The core evidence presented by the Appellant was a photocopy of an unsigned divorce deed dated 25.09.2013, claimed to have been executed before a Panchayat. The document, however, was:

  • Not exhibited in original;

  • Not signed by or authenticated by any Panchayat members;

  • Neither the scribe nor any attesting witness was examined;

  • Did not mention the Panchayat proceedings or any customary practice.

The Court remarked:

"Such a document is a mere private settlement, at best. It cannot be construed as a valid ‘customary divorce’ within the meaning of Section 29(2) of the Hindu Marriage Act."

“Family Law Is Not Exempt from Proof Standards”: Interested Witnesses and Oral Assertions Held Insufficient

The Appellant relied on the testimony of her father (RW-2), maternal uncle (RW-3), and two villagers (RW-4 and RW-5). However, the Court rejected this evidence as lacking probative value. RW-4, a former Deputy Sarpanch, admitted he never attended the alleged Panchayat meeting. RW-5 similarly conceded non-participation.

"A custom must be proved by independent, disinterested evidence or judicial recognition," the Court said. "The evidence in this case is wholly inadequate to establish a community-wide practice of Panchayat divorce."

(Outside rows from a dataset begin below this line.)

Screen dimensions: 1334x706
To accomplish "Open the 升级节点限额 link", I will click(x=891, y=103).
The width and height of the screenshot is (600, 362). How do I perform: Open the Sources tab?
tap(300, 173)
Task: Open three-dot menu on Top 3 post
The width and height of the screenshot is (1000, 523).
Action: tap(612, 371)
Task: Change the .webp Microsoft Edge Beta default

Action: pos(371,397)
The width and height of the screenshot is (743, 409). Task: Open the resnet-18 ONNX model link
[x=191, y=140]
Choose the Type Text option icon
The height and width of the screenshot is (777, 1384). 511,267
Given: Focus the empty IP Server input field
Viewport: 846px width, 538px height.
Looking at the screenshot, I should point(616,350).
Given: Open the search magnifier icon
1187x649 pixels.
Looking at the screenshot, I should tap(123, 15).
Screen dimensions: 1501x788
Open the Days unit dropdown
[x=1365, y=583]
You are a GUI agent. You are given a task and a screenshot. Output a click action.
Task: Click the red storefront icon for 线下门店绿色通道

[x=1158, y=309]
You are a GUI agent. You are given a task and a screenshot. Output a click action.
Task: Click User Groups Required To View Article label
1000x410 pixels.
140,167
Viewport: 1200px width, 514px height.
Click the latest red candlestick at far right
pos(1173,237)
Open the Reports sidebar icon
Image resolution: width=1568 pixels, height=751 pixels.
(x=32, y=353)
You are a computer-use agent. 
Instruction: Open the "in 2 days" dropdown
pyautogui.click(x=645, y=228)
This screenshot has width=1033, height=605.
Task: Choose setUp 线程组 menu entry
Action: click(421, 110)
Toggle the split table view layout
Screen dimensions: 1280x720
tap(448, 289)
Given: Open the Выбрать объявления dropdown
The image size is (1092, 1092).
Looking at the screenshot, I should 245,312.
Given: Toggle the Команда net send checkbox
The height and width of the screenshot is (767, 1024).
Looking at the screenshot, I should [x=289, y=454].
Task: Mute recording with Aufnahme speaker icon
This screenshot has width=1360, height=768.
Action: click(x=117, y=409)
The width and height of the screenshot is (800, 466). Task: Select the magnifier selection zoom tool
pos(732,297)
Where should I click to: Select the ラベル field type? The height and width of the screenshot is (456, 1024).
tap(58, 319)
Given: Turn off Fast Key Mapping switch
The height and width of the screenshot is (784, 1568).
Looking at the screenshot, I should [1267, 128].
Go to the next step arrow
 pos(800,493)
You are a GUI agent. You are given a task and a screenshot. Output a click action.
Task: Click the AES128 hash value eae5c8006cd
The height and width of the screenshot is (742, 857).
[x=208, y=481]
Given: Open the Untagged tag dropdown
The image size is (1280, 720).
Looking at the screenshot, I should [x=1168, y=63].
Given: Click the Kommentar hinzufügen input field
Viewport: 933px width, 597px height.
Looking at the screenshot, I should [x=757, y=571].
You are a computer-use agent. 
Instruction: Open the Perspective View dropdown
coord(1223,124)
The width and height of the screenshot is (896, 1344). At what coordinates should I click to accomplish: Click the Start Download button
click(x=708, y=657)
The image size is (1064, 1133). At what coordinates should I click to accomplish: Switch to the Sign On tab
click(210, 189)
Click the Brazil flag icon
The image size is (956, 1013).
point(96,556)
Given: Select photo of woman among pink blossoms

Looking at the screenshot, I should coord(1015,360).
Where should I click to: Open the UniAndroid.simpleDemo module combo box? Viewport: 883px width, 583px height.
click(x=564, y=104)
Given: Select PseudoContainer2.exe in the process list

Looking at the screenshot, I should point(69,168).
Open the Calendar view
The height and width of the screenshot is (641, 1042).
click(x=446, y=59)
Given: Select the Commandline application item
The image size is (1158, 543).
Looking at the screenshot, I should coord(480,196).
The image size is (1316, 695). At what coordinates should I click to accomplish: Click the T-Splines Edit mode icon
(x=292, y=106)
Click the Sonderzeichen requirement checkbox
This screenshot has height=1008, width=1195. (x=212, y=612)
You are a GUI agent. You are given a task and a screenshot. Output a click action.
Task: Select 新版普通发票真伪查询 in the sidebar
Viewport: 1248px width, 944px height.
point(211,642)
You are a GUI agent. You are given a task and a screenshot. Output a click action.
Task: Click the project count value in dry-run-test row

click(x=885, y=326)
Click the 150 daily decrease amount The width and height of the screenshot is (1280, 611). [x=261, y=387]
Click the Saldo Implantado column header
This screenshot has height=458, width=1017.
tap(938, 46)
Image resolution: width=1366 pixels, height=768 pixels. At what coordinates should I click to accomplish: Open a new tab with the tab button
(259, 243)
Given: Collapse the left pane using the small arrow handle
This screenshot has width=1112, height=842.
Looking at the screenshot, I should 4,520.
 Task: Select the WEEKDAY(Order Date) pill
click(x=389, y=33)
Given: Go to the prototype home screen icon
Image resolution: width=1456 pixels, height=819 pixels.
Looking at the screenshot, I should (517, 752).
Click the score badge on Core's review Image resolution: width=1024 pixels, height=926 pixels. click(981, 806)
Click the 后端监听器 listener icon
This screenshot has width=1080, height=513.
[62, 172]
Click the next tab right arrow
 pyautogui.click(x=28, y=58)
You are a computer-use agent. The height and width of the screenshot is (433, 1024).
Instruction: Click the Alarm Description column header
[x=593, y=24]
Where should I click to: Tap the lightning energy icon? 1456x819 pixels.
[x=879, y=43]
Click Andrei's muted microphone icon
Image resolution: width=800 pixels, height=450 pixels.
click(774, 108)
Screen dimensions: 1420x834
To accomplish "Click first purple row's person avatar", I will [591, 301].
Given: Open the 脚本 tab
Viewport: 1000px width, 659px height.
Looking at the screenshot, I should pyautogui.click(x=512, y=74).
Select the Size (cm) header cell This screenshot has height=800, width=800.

“Statutory Conditions Cannot Be Circumvented Through Unverified Local Practices”

The Delhi High Court invoked the overriding effect of Section 4 of the Hindu Marriage Act, which renders any custom or usage inconsistent with the Act’s provisions ineffective. The exception under Section 29(2), which saves rights conferred by valid customs, must be invoked with caution, the Court reiterated.

"Custom cannot be a matter of vague assertion or family belief. It is a legal exception, not a personal exemption from law," the judgment emphasized.

Appeal Dismissed, Marriage Declared Null and Void

Having failed to prove the alleged Panchayati divorce, the Appellant stood legally married to her first husband when she married Respondent No.1 in 2010. The Court affirmed the Family Court’s decision to declare the second marriage null and void under Section 11 of the Hindu Marriage Act, finding no cause to interfere with the judgment.

“There is no legal infirmity in the impugned judgment. The appeal stands dismissed,” concluded the Bench.

Strengthening the Role of Codified Family Law Over Informal Community Practice

This ruling marks a significant reaffirmation that marriage and divorce in Hindu law are governed primarily by statutory provisions, not unwritten or loosely followed social customs. Where personal law is codified, custom cannot be presumed; it must be proven with precision.

By rejecting vague claims of customary divorce, the Court has once again clarified that “validity of marriage is a matter of law, not local sentiment.”